Egal, ob man die Diagnose nun chronische Polyarthritis oder rheumatoide Arthritis nennt, sie ist irgendwie unvollständig und fasst zu viele Besonderheiten zusammen. Auch die abrechnungsrelevanten ICD-Verschlüsselungen werden den Unterschieden nicht gerecht; hier könnte man einwenden, dass sie dafür auch nicht gemacht wurden. Gehen wir die einzelnen Möglichkeiten einmal durch.
Eine alte Einteilung ist die in seropositive (Rheumafaktor nachweisbar) und seronegative (Rheumafaktor nicht nachweißbar) chronische Polyarthritis; die Bedeutung Höhe des Rheumafaktors ist unklar, aber sie fließt bislang auch nicht in die Diagnose ein. Eine akute Form ist nicht bekannt, die rheumatoide Arthritis ist eine chronische Erkrankung. Selbstverständlich gibt es auch Formen einer akuten polyartikulären Arthritis, aber das sind andere Erkrankungen. Man könnte also die Bezeichnung chronische Polyarthritis verlassen und hat dann nicht das Problem, jemandem klar zu machen, warum man eine Mon- oder Oligoarthritis (Befall von einem oder wenigen Gelenken) rheumatoide Arthritis und dann für den Befall von mehr Gelenke einen neuen Namen wählt.
Das Befallsmuster, ob es sich um einen symmetrischen Befall, einen asymmetrischen Befall, den Befall kleiner oder großer Gelenke, oder nur der Handgelenke handelt, wird bislang in der Zuordnung überhaupt nicht berücksichtigt.
Die CCP-Antikörper werden mittlerweile in den Klassifikationskriterien von ACR/EULAR abgebildet. Gerade hier wären Studien zum prädiktiven Wert der Höhe sinnvoll. Aktuell geht der Nachweis nicht in die (sichtbare) Diagnose ein. Der Nachweis, insbesondere ab einer bestimmten Höhe, geht mit einem erhöhten Risiko für die Ausbildung von Gelenkdestruktionen einher, so dass eine Aufnahme in die Diagnose wichtig ist.
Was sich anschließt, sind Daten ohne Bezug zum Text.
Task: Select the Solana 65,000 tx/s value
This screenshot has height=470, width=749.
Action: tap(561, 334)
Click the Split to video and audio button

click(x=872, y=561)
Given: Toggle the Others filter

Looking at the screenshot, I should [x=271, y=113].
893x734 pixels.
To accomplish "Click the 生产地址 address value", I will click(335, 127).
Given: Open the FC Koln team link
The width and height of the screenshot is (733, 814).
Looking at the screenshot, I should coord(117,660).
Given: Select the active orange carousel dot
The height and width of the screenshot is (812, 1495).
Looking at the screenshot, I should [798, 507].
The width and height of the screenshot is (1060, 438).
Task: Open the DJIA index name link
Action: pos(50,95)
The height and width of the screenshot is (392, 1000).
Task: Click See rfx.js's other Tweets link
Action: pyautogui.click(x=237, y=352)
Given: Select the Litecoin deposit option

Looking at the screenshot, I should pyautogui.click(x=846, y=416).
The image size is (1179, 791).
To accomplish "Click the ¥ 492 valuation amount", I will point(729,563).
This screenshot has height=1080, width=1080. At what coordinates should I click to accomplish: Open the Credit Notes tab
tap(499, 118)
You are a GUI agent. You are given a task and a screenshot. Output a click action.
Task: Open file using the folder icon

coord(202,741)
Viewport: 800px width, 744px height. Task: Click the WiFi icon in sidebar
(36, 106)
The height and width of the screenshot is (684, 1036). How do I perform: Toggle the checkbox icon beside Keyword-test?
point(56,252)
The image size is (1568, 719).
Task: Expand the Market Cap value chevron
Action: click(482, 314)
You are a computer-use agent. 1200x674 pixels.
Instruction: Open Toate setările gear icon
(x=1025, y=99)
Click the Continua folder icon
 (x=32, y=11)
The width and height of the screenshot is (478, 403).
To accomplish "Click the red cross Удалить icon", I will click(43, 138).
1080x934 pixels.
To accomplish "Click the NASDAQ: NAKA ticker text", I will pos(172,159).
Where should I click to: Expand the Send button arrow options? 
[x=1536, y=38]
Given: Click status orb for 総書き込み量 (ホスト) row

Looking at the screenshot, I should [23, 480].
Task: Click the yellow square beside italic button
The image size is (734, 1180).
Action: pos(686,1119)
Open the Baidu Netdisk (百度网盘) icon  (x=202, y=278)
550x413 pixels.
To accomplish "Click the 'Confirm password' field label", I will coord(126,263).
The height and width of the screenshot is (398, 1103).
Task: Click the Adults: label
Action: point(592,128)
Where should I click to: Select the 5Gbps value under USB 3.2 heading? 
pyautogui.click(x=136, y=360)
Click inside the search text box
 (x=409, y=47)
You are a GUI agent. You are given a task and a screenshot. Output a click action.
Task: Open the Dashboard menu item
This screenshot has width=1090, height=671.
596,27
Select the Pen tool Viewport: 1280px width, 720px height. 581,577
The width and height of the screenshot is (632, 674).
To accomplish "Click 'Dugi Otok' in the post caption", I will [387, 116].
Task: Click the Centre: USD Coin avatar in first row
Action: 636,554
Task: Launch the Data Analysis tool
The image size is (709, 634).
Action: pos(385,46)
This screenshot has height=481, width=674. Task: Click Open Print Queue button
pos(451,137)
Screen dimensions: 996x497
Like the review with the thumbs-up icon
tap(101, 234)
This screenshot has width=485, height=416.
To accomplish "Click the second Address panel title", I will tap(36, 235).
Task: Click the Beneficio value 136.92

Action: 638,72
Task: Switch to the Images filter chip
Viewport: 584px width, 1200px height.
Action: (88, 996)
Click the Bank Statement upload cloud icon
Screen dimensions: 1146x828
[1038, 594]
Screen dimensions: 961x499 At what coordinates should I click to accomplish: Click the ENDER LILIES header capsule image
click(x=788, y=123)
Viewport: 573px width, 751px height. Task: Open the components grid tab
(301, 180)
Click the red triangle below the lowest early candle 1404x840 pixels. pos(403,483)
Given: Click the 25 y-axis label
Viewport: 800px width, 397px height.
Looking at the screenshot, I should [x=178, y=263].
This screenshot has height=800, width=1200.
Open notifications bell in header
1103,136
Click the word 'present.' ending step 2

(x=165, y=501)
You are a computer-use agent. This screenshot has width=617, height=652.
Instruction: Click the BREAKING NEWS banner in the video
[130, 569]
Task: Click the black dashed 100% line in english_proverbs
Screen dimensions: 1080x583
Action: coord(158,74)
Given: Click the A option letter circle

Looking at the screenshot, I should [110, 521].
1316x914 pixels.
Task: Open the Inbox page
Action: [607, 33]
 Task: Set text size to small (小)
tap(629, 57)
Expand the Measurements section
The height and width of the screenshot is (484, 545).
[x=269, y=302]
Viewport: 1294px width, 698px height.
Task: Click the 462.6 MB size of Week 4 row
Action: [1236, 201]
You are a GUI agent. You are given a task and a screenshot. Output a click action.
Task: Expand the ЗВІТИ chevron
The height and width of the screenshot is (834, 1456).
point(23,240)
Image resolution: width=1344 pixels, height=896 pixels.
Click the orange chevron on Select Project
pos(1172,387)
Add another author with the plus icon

Der radiologische (bzw. auch sonstige bildgebende) Befund ist ebenfalls im Durchschnitt unzureichend vertreten, man könnte in der Diagnose leicht den Zusatz nicht-erosiv, erosiv oder mutilierend anbringen.
Die Erkrankung kann mit weiteren Autoimmunpänomenen einhergehen, so dass man dies auch berücksichtigen sollte. Dann erspart man sich auch Neuschöpfungen wie etwa Rhupus.
Die Aktivität ist zwar für eine Klassifikation unwichtig, nicht aber für die Nutzer einer Diagnose. An dieser Stelle kann die Diagnose sehr aussagekräftig werden, was die Therapie angeht, wenn die Aktivität zwischen den Extremen Remission und hochfloride differenziert betrachtet und kommuniziert wird.
Und dahin zielt auch die Angabe der Laufzeit der Erkrankung, denn sie erlaubt Rückschlüsse auf die Aggressivität der Erkrankung,
Der letzte Teil zeigt die einzelnen Diagnosen und ihre Klassifizierung nach ICD. Warum nun die Diagnose Rheumaknoten unter die seronegative rheumatoide Arthritis fällt ist unklar, denn die meisten Patienten sind seroposositiv. Die Klassifizierung bietet bereits eine differenziertere Betrachtung, ist aber aus meiner Sicht völlig unzureichend.